Audience experiments are the process of systematically testing different target group segments in your digital marketing to discover which audiences respond best to your offering. Instead of assuming who your ideal customer is, audience experiments let data reveal where the highest conversion rates, lowest acquisition costs and best lifetime values exist. This approach is fundamental to efficient growth marketing because reaching the wrong audience wastes budget regardless of how good your creative or bidding strategy is.

Why Audience Experimentation Matters

Most businesses have assumptions about their target audience that have never been validated with data. These assumptions may have been accurate at one point but markets shift, customer preferences evolve and new segments emerge. Audience experiments challenge these assumptions and often reveal surprising opportunities.

By testing different audience definitions systematically, you can discover segments with higher conversion rates that justify higher acquisition costs, identify underserved segments where competition is lower, find new customer profiles that match your product well but were not part of your original strategy and optimize your audience targeting for each channel independently.

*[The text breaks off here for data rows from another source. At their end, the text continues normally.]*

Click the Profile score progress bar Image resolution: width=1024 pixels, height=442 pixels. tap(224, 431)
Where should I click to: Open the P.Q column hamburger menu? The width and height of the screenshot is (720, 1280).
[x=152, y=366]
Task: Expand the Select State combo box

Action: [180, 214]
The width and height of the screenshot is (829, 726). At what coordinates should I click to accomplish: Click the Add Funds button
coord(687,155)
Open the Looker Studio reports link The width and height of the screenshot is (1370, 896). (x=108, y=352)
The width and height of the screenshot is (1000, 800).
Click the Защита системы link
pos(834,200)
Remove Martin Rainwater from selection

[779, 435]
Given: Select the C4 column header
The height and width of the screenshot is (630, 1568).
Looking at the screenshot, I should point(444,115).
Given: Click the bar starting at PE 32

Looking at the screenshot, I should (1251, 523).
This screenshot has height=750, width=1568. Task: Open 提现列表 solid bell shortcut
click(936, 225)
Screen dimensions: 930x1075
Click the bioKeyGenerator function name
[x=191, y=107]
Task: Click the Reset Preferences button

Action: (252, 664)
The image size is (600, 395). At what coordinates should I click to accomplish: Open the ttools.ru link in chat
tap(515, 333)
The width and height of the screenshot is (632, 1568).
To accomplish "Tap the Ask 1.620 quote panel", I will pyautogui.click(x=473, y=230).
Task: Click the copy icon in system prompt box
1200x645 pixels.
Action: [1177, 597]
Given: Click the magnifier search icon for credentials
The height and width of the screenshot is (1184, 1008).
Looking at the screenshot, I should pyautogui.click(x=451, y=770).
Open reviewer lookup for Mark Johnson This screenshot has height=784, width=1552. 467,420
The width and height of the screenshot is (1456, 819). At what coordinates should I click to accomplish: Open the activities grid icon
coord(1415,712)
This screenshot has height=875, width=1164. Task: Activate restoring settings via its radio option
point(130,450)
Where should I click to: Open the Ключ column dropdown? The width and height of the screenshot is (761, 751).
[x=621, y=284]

Types of Audience Experiments

Audience experimentation encompasses several sub-disciplines, each focused on a different aspect of targeting:

  • Target group hypotheses: Forming and testing assumptions about who your ideal customer is based on demographics, interests, behaviors and needs.
  • Audience optimization: Refining existing audiences by adjusting targeting parameters, exclusions and bid modifiers to improve performance.
  • Retargeting: Re-engaging users who have already interacted with your brand to move them further down the funnel.
  • Look-a-like audiences: Using machine learning to find new users who resemble your best existing customers.

Setting Up Audience Experiments

Start by mapping your current audience strategy. Which segments are you targeting? What assumptions are these based on? Which segments have you never tested? Create a hypothesis for each audience segment you want to test, following the standard hypothesis format: "If we target [audience], then [metric] will improve because [reasoning]."

Run experiments in controlled settings. Use campaign-level audience isolation to prevent overlap between test groups. Ensure each audience segment receives enough budget and time to generate statistically significant results. Track performance using consistent metrics across all segments so comparisons are valid.

Measuring Audience Performance

Evaluate audiences on metrics that matter for your business, not just surface-level metrics. Cost per click tells you about ad relevance, but cost per acquisition tells you about audience quality. Lifetime value per audience segment tells you about long-term profitability. Build dashboards that break down these metrics by audience segment for easy comparison.

Remember that audience performance varies by channel. An audience that works well on Facebook may not perform on LinkedIn, and vice versa. Test audiences across channels as part of your broader channel experiment strategy.

Frequently Asked Questions

How many audience segments should we test at once?

Test 3-5 segments simultaneously to maintain sufficient budget per segment while still learning quickly. Ensure each segment is large enough to generate meaningful data within your testing timeframe. Prioritize segments that represent your biggest assumptions or largest potential opportunities.

How long should an audience experiment run?

Run audience experiments for at least 2-4 weeks to account for day-of-week variations and allow algorithms to optimize. Ensure each segment accumulates enough conversions for statistically significant conclusions. Use an A/B calculator to determine the required sample size.

Should we use broad or narrow targeting?

Start broad to discover which audiences respond, then narrow your targeting based on data. Overly narrow targeting limits your reach and can prevent platform algorithms from optimizing effectively. Use a data-driven digital marketing approach to find the right balance.